Dann verschwand Vanja hinter dem Haus. Sie hatte ihn begrüßt, nur sie hatte es getan. Es war üblich, dass man einander etwas Gutes wünschte, wenn man aus der Kirche kam. Erika hatte nichts Besonderes getan.

Aber nur sie hatte ihn bemerkt.

Im Februar des darauffolgenden Jahres kaufte Alvines Bruder eine Fabrik in Samara. Dort wurden Nudeln hergestellt. Einiges wurde in der Umgebung verkauft, der größte Teil wurde mit dem Zug nach Westen transportiert. Samara lag an der Hauptbahnstrecke.

Der älteste Bruder Alfred hatte das Warenhaus übernommen. Er handelte außerdem mit Getreide. Er kaufte größere Posten bei den Großbauern des Gouvernements auf, ließ das Korn zu Mehl mahlen und verkaufte es an die Kaufleute, die das Mehl mit Schiffen auf der Wolga weitertransportierten.

Alvines Vater war gestorben, die Mutter Ida jedoch war trotz ihres Alters immer noch stark und dominierend. Sie kontrollierte ihre erwachsenen Kinder, machte zu aller Erstaunen den Töchtern gelegentlich kleine Geschenke. Es konnte Schmuck sein, Umschläge mit Geldscheinen, eine kleine Dose mit einer Goldmünze.

Für Alvine wurden die Geschenke der Mutter wichtig. Oscar gab ihr allzu wenig Geld für private Ausgaben, das Haushaltsgeld erhielt Anna. Alvine nahm die kleinen Geschenke ihrer Mutter dankbar an, und sie verkaufte oft den Schmuck und die anderen Wertgegenstände, die sie erhalten hatte.

Sie brauchte das Geld für Bücher. Sie las die ganze Zeit über Romane, sprach immer seltener mit den Bewohnern des Hauses. Wenn ihr die russischen Bücher ausgegangen oder zu langweilig geworden waren, bestellte Alvine Bücher aus Deutschland und Frankreich. Sie las in drei Sprachen, Bücher über die Liebe, über Reisen und Abenteuer, über exotische Orte, Liebe, ferne Meere, noch mehr Liebe.

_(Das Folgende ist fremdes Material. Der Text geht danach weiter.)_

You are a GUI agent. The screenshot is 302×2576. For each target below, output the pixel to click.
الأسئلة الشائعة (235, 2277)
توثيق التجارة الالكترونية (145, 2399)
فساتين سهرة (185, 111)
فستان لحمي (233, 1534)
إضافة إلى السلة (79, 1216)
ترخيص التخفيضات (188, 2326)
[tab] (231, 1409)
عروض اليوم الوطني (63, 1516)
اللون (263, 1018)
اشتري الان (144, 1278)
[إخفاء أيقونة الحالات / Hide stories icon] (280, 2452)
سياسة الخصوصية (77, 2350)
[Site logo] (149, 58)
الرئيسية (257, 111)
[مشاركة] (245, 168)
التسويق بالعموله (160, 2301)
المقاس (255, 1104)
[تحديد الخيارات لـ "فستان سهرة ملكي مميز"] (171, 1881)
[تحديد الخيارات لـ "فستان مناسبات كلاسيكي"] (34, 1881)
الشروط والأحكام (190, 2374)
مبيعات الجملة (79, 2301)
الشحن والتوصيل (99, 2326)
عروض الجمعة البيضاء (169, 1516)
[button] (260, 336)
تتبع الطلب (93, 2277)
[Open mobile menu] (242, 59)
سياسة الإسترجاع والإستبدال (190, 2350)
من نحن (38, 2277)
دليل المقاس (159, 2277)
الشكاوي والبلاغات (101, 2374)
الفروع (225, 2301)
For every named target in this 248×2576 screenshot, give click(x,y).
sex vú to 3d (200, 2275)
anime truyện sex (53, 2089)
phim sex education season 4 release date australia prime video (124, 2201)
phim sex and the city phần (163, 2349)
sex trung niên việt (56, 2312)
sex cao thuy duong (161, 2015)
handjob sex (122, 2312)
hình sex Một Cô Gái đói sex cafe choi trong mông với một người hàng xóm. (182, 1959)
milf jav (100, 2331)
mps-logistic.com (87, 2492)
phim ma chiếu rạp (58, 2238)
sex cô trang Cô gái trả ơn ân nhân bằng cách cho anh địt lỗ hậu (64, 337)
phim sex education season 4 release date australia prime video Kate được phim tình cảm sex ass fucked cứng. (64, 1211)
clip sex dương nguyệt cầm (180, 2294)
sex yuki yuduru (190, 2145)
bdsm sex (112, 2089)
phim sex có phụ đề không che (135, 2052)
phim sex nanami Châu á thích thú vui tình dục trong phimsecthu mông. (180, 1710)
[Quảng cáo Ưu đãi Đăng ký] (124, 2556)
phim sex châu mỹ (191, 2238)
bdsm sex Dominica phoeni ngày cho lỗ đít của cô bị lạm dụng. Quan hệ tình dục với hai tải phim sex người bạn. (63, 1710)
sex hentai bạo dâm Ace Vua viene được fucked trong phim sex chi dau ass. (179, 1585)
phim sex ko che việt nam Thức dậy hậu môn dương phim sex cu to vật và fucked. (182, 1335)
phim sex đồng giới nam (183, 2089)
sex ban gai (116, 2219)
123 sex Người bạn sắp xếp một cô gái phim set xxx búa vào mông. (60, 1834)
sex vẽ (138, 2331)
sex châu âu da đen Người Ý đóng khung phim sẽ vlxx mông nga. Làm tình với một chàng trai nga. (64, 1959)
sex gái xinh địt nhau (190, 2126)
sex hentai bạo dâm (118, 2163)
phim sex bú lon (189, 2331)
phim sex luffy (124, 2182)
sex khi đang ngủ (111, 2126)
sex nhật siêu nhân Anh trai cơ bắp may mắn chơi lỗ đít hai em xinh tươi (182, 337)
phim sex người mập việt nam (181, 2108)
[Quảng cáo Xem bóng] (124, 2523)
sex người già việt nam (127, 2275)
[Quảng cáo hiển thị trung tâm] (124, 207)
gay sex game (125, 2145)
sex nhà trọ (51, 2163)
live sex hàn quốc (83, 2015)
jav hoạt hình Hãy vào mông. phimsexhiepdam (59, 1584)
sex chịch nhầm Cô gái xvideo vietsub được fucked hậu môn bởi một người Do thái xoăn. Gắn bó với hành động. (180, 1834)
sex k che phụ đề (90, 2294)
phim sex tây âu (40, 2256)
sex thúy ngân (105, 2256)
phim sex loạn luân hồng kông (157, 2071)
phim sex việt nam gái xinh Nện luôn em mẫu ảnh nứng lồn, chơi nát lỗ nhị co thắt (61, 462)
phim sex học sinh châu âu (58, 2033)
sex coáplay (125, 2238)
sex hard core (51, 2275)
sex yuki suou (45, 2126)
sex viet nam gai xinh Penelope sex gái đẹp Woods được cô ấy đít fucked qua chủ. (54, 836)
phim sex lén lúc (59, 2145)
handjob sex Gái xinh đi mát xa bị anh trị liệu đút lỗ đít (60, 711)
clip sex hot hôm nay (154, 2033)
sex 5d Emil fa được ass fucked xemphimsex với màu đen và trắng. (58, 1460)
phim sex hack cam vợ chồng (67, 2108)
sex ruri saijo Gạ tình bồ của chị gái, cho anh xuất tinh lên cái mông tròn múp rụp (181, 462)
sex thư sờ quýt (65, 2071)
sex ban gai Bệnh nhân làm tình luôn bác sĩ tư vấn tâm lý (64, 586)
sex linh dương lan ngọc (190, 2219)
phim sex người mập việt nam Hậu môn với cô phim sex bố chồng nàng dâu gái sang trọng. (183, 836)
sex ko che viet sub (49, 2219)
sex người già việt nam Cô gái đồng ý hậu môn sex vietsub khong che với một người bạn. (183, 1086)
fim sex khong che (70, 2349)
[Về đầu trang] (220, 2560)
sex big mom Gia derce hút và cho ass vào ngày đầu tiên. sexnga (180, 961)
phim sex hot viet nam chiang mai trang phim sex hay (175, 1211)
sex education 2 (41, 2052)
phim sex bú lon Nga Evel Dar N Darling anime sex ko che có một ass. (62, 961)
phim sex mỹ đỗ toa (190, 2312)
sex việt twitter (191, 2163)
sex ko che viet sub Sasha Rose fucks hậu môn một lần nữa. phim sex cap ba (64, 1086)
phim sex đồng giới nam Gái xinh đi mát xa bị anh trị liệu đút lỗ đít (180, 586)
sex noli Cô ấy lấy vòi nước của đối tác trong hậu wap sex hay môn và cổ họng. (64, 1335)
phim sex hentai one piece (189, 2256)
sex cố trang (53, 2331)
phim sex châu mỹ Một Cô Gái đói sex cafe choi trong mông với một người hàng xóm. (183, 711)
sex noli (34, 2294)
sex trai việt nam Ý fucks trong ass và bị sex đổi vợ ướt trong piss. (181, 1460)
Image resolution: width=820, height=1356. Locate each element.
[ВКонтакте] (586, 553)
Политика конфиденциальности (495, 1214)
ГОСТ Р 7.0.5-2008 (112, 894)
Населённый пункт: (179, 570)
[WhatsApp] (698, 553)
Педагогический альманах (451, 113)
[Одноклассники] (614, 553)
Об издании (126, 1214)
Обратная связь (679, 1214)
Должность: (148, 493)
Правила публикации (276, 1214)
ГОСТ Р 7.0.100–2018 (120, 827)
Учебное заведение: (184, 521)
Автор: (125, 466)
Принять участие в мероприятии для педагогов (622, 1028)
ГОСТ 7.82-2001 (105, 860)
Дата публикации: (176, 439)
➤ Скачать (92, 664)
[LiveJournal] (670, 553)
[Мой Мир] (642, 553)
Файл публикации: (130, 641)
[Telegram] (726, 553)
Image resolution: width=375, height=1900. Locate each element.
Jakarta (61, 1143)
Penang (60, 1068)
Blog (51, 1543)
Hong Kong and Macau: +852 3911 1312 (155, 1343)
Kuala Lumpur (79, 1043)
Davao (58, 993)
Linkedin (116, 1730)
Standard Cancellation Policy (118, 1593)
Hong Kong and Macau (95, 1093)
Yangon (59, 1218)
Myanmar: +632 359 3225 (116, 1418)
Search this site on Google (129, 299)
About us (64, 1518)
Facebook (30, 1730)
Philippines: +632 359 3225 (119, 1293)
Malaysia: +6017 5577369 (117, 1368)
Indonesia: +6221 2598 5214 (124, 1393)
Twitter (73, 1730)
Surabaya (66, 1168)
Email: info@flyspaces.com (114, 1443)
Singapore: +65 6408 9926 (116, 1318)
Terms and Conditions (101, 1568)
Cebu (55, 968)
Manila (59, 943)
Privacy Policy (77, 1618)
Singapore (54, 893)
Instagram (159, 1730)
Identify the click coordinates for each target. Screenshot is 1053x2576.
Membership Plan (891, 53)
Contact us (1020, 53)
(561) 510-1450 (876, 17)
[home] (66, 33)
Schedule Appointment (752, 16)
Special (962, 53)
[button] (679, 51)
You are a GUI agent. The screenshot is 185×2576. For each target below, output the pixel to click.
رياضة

Oscar reiste; wenn er zuhause war, versuchte Alvine, ihn von ihrem Bett fernzuhalten, sie schob Kopfschmerzen vor, Schmerzen im Unterleib nach den in kurzen Abständen erfolgten Entbindungen.

Im April 1911 gebar Alvine ihr viertes Kind, eine Tochter, die den Namen Magda erhielt. Erikas kleine Schwester, meine Mutter.